地域団体商標は、地名と商品名から名づけられた地域ブランドを保護する国の制度で、登録者以外は名のれなくなるため、品質の保証や知名度の高まりにつながるとされています。
八幡平ポークは鹿角市など9つの農場で生産されていて、中心を担う八幡平ポークグループだけで年間でおよそ16万頭を出荷しています。
健康管理の数値化や、専用の診療所、獣医の配置などによる高い品質を売りにしていて、3年前の国内最大級の豚肉のコンテストでは見た目、食味の良さから最優秀賞を受賞しました。
知名度が高まるなか、正規の商品以外のものが見られていたとし、養豚業者や販売業者らで協同組合をつくり、特許庁に出願していた商標が、先月18日に登録されました。
八幡平ポークが登録された時点で、豚肉の登録は全国唯一で、ほかの品目では秋田県内に12件、鹿角市には「比内地鶏」があります。

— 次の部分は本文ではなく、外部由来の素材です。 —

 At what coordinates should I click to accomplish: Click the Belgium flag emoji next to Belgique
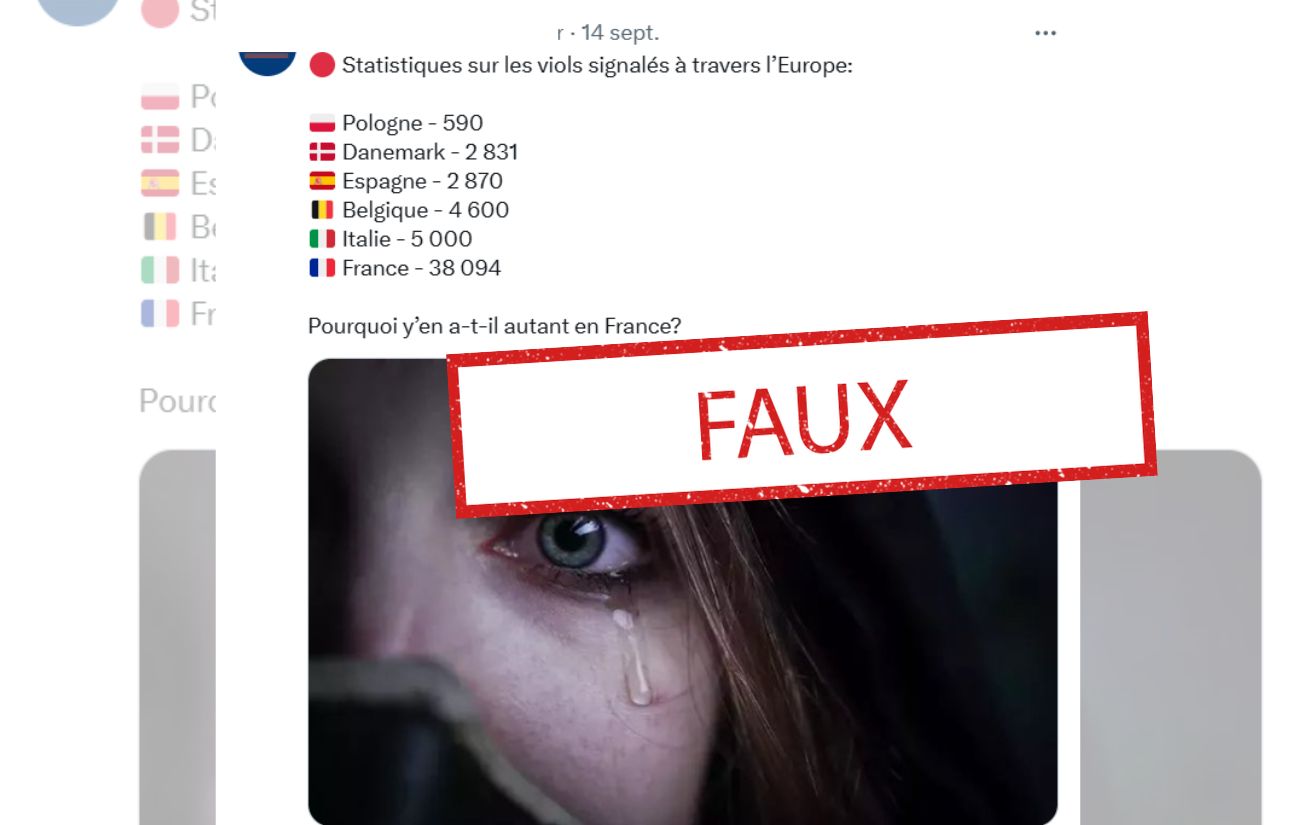tap(322, 211)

関係者たちが21日に市役所を訪れ、念願の登録を報告しました。
協同組合の理事長で八幡平養豚組合の阿部正樹代表(58)は、「健康で安全な豚肉を育てることが、おいしい豚肉の基本と思っている。地域ブランドとしての責任を胸に、地域の皆さんにますます喜んでもらえる豚肉を生産していく」と述べました。
また出願に携わった弁理士は登録されたポイントの一つとして、「八幡平ポークという名称が東北各県や首都圏にも認知されている」と説明しました。
報告を受けた笹本市長は、「地元に愛され、観光客にも、お歳暮で手に取った人にもおいしさが認知されている。引き続き全国においしさと感動を届けてください」と期待しました。